DIRECTIONS FOR THIS TASK: The records that follow are to be transcribed exactly.

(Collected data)

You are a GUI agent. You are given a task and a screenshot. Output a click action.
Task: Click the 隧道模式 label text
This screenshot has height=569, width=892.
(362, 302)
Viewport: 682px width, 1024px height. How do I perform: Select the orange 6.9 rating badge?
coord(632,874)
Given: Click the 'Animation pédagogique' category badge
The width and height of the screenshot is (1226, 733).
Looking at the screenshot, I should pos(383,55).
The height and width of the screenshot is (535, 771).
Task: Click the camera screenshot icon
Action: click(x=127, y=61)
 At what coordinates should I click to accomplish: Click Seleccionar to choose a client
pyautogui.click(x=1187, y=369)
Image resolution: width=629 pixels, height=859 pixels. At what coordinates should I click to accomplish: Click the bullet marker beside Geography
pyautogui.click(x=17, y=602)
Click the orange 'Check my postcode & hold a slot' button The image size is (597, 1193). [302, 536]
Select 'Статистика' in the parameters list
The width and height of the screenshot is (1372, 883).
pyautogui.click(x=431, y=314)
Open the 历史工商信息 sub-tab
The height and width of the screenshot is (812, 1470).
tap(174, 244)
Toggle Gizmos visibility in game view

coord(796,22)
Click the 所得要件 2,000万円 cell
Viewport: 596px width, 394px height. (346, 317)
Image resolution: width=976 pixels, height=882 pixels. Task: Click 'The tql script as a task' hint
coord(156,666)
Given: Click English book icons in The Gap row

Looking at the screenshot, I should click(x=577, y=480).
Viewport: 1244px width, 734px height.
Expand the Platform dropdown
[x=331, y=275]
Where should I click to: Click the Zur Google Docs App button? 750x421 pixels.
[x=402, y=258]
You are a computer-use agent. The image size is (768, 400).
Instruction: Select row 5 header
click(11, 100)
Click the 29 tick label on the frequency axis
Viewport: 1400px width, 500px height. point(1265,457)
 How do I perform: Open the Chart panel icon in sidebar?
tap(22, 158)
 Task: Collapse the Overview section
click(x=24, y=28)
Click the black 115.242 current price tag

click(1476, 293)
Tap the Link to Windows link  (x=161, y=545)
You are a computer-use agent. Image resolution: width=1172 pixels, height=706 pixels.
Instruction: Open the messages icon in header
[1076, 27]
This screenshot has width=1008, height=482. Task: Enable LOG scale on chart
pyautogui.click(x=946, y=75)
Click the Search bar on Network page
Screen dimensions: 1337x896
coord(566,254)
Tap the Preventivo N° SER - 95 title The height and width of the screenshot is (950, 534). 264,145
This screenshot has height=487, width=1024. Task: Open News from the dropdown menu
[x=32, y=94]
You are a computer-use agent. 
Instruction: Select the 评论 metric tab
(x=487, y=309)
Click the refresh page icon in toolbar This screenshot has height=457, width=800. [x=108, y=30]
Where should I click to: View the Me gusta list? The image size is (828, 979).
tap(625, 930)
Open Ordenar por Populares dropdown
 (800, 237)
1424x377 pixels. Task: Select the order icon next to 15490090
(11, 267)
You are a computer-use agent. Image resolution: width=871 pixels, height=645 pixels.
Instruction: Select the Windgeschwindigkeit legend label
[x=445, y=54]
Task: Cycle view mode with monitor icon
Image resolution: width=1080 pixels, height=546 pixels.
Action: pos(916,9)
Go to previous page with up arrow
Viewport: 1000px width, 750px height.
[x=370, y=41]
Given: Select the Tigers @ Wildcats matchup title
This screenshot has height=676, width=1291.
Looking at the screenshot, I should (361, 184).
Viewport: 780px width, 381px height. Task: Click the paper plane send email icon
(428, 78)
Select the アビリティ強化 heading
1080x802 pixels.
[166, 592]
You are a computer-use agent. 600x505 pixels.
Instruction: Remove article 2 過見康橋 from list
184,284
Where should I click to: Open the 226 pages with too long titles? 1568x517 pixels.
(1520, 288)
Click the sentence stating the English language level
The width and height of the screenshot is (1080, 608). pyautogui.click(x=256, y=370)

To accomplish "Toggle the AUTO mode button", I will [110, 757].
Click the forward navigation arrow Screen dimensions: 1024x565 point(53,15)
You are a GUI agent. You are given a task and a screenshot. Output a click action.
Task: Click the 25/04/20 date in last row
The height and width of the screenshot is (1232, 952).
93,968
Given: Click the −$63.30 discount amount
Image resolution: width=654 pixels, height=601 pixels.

OUTPUT BELOW:
You are a GUI agent. You are given a task and a screenshot. Output a click action.
Task: Click the 隧道模式 label text
This screenshot has height=569, width=892.
(362, 302)
Viewport: 682px width, 1024px height. How do I perform: Select the orange 6.9 rating badge?
coord(632,874)
Given: Click the 'Animation pédagogique' category badge
The width and height of the screenshot is (1226, 733).
Looking at the screenshot, I should pos(383,55).
The height and width of the screenshot is (535, 771).
Task: Click the camera screenshot icon
Action: click(x=127, y=61)
 At what coordinates should I click to accomplish: Click Seleccionar to choose a client
pyautogui.click(x=1187, y=369)
Image resolution: width=629 pixels, height=859 pixels. At what coordinates should I click to accomplish: Click the bullet marker beside Geography
pyautogui.click(x=17, y=602)
Click the orange 'Check my postcode & hold a slot' button The image size is (597, 1193). [302, 536]
Select 'Статистика' in the parameters list
The width and height of the screenshot is (1372, 883).
pyautogui.click(x=431, y=314)
Open the 历史工商信息 sub-tab
The height and width of the screenshot is (812, 1470).
tap(174, 244)
Toggle Gizmos visibility in game view

coord(796,22)
Click the 所得要件 2,000万円 cell
Viewport: 596px width, 394px height. (346, 317)
Image resolution: width=976 pixels, height=882 pixels. Task: Click 'The tql script as a task' hint
coord(156,666)
Given: Click English book icons in The Gap row

Looking at the screenshot, I should click(x=577, y=480).
Viewport: 1244px width, 734px height.
Expand the Platform dropdown
[x=331, y=275]
Where should I click to: Click the Zur Google Docs App button? 750x421 pixels.
[x=402, y=258]
You are a computer-use agent. The image size is (768, 400).
Instruction: Select row 5 header
click(11, 100)
Click the 29 tick label on the frequency axis
Viewport: 1400px width, 500px height. point(1265,457)
 How do I perform: Open the Chart panel icon in sidebar?
tap(22, 158)
 Task: Collapse the Overview section
click(x=24, y=28)
Click the black 115.242 current price tag

click(1476, 293)
Tap the Link to Windows link  (x=161, y=545)
You are a computer-use agent. Image resolution: width=1172 pixels, height=706 pixels.
Instruction: Open the messages icon in header
[1076, 27]
This screenshot has width=1008, height=482. Task: Enable LOG scale on chart
pyautogui.click(x=946, y=75)
Click the Search bar on Network page
Screen dimensions: 1337x896
coord(566,254)
Tap the Preventivo N° SER - 95 title The height and width of the screenshot is (950, 534). 264,145
This screenshot has height=487, width=1024. Task: Open News from the dropdown menu
[x=32, y=94]
You are a computer-use agent. 
Instruction: Select the 评论 metric tab
(x=487, y=309)
Click the refresh page icon in toolbar This screenshot has height=457, width=800. [x=108, y=30]
Where should I click to: View the Me gusta list? The image size is (828, 979).
tap(625, 930)
Open Ordenar por Populares dropdown
 (800, 237)
1424x377 pixels. Task: Select the order icon next to 15490090
(11, 267)
You are a computer-use agent. Image resolution: width=871 pixels, height=645 pixels.
Instruction: Select the Windgeschwindigkeit legend label
[x=445, y=54]
Task: Cycle view mode with monitor icon
Image resolution: width=1080 pixels, height=546 pixels.
Action: pos(916,9)
Go to previous page with up arrow
Viewport: 1000px width, 750px height.
[x=370, y=41]
Given: Select the Tigers @ Wildcats matchup title
This screenshot has height=676, width=1291.
Looking at the screenshot, I should (361, 184).
Viewport: 780px width, 381px height. Task: Click the paper plane send email icon
(428, 78)
Select the アビリティ強化 heading
1080x802 pixels.
[166, 592]
You are a computer-use agent. 600x505 pixels.
Instruction: Remove article 2 過見康橋 from list
184,284
Where should I click to: Open the 226 pages with too long titles? 1568x517 pixels.
(1520, 288)
Click the sentence stating the English language level
The width and height of the screenshot is (1080, 608). pyautogui.click(x=256, y=370)

To accomplish "Toggle the AUTO mode button", I will [110, 757].
Click the forward navigation arrow Screen dimensions: 1024x565 point(53,15)
You are a GUI agent. You are given a task and a screenshot. Output a click action.
Task: Click the 25/04/20 date in last row
The height and width of the screenshot is (1232, 952).
93,968
Given: Click the −$63.30 discount amount
Image resolution: width=654 pixels, height=601 pixels.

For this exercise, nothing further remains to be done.